Ich hoffe, dass man uns nicht wahrnimmt als eine Club von Insidern, die sich bloß um Kirchenpolitik streiten, um Probleme, die es nicht gäbe, wenn es uns nicht gäbe, sondern als freie und verantwortungsbewusste Menschen, die das Wohl ihrer Mitmenschen, den Frieden in der Stadt und ein offenherziges Miteinander im Blick haben, auch wenn sie in einer immer multikultureller werdenden Stadt zunehmend in die Minderheit geraten. Ich hoffe es, und in jüngster Zeit kommen in mir manchmal Zweifel hoch, dass wir als evangelische Kirche in Offenbach das wirklich überall einlösen. 
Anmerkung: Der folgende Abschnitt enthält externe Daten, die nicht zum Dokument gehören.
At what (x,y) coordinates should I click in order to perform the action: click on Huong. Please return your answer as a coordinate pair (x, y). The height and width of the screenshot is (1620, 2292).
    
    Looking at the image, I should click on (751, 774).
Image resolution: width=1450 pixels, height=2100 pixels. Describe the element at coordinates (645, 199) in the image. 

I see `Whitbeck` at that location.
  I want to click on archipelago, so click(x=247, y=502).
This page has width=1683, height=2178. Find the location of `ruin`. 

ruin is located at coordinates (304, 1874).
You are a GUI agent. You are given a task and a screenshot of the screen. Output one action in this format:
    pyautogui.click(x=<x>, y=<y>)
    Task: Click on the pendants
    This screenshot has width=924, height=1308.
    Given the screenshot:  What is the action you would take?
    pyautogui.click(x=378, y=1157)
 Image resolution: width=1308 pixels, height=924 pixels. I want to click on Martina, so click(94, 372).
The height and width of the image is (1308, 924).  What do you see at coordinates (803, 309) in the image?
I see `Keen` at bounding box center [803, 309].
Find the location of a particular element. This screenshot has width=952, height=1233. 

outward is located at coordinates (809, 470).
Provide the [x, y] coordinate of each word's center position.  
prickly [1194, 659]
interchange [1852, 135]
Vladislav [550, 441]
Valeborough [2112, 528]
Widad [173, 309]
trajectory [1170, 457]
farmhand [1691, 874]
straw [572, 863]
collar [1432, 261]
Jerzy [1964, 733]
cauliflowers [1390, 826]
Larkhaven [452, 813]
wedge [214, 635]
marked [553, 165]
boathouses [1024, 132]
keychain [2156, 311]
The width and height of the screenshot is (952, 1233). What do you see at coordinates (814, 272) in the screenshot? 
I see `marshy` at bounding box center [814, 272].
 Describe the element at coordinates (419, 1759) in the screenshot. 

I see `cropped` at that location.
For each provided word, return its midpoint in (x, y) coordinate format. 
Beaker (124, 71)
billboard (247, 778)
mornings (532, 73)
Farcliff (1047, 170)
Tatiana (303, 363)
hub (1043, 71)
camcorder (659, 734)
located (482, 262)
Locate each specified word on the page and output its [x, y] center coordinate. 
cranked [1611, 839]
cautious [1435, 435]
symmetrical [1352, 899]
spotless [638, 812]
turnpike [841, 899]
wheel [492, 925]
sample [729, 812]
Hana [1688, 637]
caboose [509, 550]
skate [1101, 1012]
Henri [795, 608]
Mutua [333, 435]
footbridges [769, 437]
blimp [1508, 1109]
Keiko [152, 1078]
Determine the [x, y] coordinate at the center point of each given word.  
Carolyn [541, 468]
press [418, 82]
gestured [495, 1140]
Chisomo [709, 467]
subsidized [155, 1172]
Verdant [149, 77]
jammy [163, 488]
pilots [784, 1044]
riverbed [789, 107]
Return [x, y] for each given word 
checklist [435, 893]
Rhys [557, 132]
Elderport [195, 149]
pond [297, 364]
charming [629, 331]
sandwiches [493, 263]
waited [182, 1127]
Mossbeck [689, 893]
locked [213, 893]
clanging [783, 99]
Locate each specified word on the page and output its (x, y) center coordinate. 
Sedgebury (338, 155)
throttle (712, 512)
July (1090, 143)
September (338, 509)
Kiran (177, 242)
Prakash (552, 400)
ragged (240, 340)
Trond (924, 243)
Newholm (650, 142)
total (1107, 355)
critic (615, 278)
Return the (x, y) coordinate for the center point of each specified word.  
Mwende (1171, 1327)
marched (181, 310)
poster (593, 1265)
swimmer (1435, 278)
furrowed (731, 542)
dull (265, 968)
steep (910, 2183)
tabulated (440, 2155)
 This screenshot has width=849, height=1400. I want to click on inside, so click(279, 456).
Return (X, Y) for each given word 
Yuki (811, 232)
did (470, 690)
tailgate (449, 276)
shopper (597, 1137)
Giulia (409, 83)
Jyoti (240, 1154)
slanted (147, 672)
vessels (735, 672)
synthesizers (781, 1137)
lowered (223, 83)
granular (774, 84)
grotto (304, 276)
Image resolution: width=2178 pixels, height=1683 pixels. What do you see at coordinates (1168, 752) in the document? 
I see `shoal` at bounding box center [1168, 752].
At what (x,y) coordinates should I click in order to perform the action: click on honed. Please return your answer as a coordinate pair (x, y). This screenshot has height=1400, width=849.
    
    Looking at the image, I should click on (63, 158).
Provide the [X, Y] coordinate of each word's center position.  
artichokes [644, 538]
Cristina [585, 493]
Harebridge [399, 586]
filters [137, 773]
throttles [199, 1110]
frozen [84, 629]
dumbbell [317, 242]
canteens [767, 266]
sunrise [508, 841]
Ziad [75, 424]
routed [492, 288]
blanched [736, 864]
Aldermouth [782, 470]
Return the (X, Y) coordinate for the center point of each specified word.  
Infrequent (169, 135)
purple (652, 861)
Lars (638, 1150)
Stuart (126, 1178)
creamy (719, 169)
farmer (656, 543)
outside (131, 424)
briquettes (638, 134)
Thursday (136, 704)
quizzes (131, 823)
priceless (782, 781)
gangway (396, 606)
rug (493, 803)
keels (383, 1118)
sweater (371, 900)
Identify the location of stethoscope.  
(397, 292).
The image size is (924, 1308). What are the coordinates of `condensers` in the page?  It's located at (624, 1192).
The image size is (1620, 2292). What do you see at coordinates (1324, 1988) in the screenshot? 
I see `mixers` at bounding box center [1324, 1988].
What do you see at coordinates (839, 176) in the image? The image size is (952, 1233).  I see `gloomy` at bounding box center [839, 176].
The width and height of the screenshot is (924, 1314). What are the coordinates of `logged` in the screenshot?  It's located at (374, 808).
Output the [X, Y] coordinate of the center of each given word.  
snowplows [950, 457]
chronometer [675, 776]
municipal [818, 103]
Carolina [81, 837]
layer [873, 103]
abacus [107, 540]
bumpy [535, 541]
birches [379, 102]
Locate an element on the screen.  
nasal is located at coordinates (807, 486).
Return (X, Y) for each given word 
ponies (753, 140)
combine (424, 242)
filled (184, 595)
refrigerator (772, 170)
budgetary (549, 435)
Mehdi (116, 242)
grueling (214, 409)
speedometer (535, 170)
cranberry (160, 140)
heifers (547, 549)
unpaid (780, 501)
Aber auch wenn die Religion nicht mehr der Geist geistloser Zustände ist, bleibt doch eine fundamentale Kritik von Karl Marx: Der christliche Glaube vertröste uns Gläubige aufs Jenseits – statt an einer Problemlösung im Diesseits mitzuwirken. 

Und auch hier kritisiert Marx die protestantische Kirche seiner Zeit, die Kirche des 19. Jahrhunderts, die den kleinen Leuten sagte: „Üb immer Treu und Redlichkeit. Sei gehorsam. Füge dich dem, was dir gesagt wird. Werde in deinem Stande selig. Im Himmel erwartet dich dafür großer Lohn.“ Deswegen ergänzte Marx: Die Religion ist das Opium des Volks. Denn diese Religion wirkte wie ein Beruhigungsmittel in einer beunruhigend ungerechten Welt. 

Marx wünschte sich Arbeiter, die aufbegehren, die die herrschende Klasse in einer Revolution stürzen würden. Doch statt sie zum Protest aufzuwiegeln, stellte die Religion die Arbeiter ruhig, vertröstete sie aufs Jenseits und verabreichte ihnen damit eine Art Schmerzmittel. 

Tatsächlich wollten die Protestanten des 19. Jahrhunderts keine Revolution. Sie hatten gesehen, wie viele Todesopfer die Französische Revolution gefordert hatte: weit mehr als Jahrhunderte der schlimmsten kirchlichen Inquisition. Die Protestanten damals wollten Frieden in der Gesellschaft, Frieden, garantiert durch einen starken Obrigkeitsstaat. 

Das hat sich geändert. Heute wissen wir, dass wir als Christinnen und Christen gesellschaftliche Ungerechtigkeit nicht einfach schulterzuckend hinnehmen sollen. Denn die Bibel vertröstet uns Christenmenschen gar nicht aufs Jenseits. 

In Luthers Übersetzung ist den Empfängern des Petrusbriefes die himmlische Seligkeit in Aussicht gestellt. Das klingt nach privater Zufriedenheit, innerem Glück. Oder es klingt nach einer Vertröstung aufs Jenseits.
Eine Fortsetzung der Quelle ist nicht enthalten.